Savaştan sonra kitap yazmak istiyordu
1920’li yıllarda Frankfurt’ta yaşayan Anne Frank’ın ailesi, Hitler’in Almanya’da iktidara gelmesinden kısa bir süre sonra ülkeyi terkederek Hollanda’ya yerleşmiş, oranın da Naziler tarafından işgal edilmesi üzerine, 1944’e kadar iki yıl boyunca işyerlerinde hazırladıkları gizli bir bölmede saklanarak hayatta kalabilmişlerdi.
Bir ihbar sonucu Hitler’in siyasi polisi Gestapo tarafından yakalanıp, Auschwitz Toplama Kampı’na gönderilen aileden bir tek Anne Frank’ın babası Otto hayatta kalmıştı.
Radyodaki çağrı
Anne Frank’ın 1945 Mart ayında, savaşın bitmesinden birkaç ay önce Bergen-Belsen Toplama Kampı’nda öldüğü biliniyor. Hollanda’ya dönen Otto Frank, Anne Frank’ın 13’üncü yaş gününden itibaren kaleme aldığı günlükleri buldu.

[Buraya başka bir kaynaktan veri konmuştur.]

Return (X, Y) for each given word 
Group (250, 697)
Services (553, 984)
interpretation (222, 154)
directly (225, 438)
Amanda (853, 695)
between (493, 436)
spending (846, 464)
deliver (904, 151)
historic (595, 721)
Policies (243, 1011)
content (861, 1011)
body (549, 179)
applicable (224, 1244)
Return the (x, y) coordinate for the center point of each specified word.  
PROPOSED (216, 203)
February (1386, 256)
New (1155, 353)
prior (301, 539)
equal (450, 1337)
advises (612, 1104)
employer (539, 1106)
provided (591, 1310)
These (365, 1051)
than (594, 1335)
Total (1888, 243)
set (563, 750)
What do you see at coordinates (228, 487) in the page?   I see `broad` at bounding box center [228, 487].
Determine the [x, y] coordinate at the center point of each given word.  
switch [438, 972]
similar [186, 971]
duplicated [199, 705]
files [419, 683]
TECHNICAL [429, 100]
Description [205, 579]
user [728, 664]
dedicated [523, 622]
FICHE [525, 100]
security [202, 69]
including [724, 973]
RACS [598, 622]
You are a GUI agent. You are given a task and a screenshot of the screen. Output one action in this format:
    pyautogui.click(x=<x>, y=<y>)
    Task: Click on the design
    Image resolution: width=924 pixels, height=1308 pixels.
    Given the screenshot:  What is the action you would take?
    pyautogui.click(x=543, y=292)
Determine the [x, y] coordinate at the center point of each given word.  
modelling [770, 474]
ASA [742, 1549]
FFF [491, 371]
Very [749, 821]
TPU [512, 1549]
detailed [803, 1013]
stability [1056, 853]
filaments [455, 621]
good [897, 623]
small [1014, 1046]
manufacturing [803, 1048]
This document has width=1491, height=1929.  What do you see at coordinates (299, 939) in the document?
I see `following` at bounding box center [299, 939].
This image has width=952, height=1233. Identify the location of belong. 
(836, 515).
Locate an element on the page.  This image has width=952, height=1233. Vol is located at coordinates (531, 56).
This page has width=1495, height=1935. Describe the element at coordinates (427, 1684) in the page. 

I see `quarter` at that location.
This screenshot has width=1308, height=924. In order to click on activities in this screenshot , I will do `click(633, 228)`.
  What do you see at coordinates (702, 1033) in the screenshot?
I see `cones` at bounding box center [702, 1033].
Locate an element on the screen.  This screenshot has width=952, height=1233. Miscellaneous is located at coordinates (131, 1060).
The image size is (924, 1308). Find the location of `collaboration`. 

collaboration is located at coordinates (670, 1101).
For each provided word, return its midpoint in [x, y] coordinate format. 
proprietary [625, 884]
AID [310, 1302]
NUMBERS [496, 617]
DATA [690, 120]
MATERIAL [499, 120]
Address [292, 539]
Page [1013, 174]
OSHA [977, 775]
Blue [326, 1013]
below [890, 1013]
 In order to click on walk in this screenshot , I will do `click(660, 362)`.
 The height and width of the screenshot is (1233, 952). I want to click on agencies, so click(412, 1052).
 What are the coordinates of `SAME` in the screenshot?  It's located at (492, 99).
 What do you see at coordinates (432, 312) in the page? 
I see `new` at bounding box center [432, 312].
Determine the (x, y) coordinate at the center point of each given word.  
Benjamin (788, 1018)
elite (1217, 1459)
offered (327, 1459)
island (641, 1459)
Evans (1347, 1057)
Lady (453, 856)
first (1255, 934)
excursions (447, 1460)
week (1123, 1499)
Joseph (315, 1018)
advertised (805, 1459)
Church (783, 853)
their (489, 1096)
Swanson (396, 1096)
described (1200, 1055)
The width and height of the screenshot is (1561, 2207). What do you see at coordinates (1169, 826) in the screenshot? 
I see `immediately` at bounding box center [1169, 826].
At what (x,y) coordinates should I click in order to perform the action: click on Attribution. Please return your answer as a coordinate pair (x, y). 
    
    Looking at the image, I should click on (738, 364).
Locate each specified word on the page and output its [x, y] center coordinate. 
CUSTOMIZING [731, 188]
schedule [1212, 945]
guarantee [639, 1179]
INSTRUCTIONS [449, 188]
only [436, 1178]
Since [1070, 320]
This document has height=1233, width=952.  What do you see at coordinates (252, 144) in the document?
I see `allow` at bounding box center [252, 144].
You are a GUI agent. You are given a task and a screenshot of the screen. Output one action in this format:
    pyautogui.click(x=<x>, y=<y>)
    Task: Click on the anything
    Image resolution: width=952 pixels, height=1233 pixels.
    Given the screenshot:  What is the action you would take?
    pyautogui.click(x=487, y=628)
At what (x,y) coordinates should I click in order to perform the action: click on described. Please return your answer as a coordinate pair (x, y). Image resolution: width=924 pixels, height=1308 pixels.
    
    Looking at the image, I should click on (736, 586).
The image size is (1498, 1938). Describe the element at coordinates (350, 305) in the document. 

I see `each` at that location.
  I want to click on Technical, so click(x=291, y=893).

Başlangıçta günlükleri kendisi için yazan Anne, daha sonra da halkı yaşadıkları baskı ve eziyetlere ilişkin belgeleri saklamaya, günlük tutmaya çağıran bir radyo yayının ardından savaştan sonra bir kitap yazmaya ve günlüklerini o kitapta değerlendirmeye karar vermişti.
Yardımcı ders kitabı
Otto Frank da kızının günlüklerinin bir kitap olarak yayınlanmasına izin verdi. İlk olarak 1947’de Hollandaca çıkan kitap, zaman içinde 60’tan fazla dile çevrilerek, Nazi döneminin kurbanlarını durumunu tüm insanlığın gözleri önüne serebilen en etkili yapıtlardan biri oldu.
Türkçesi de “Anne Frank’ın Hatıra Defteri” adı altında defalarca yayınlanan kitap, günlüklerini 13. yaşgününde kendisine hediye edilen deftere yazmaya başlayan küçük kızın savaş ve diktatörlüğün baskısı altındaki düşüncelerini, iç dünyasınındaki devinimleri, o koşullardaki siyasal değerlendirmelerini, saklandıkları yerdeki aile üyelerine ve diğer insanlara yönelik gözlemlerini ve geleceğe yönelik planlanlarını içeriyor.
Kitap olarak çeşitli dillerde milyonlarca basılan günlükler, bir çok ülkede okullarda yardımcı ders kitabı olarak okutuluyor ve dünyada en çok satan kitaplar listesinin en başlarında yer alıyor.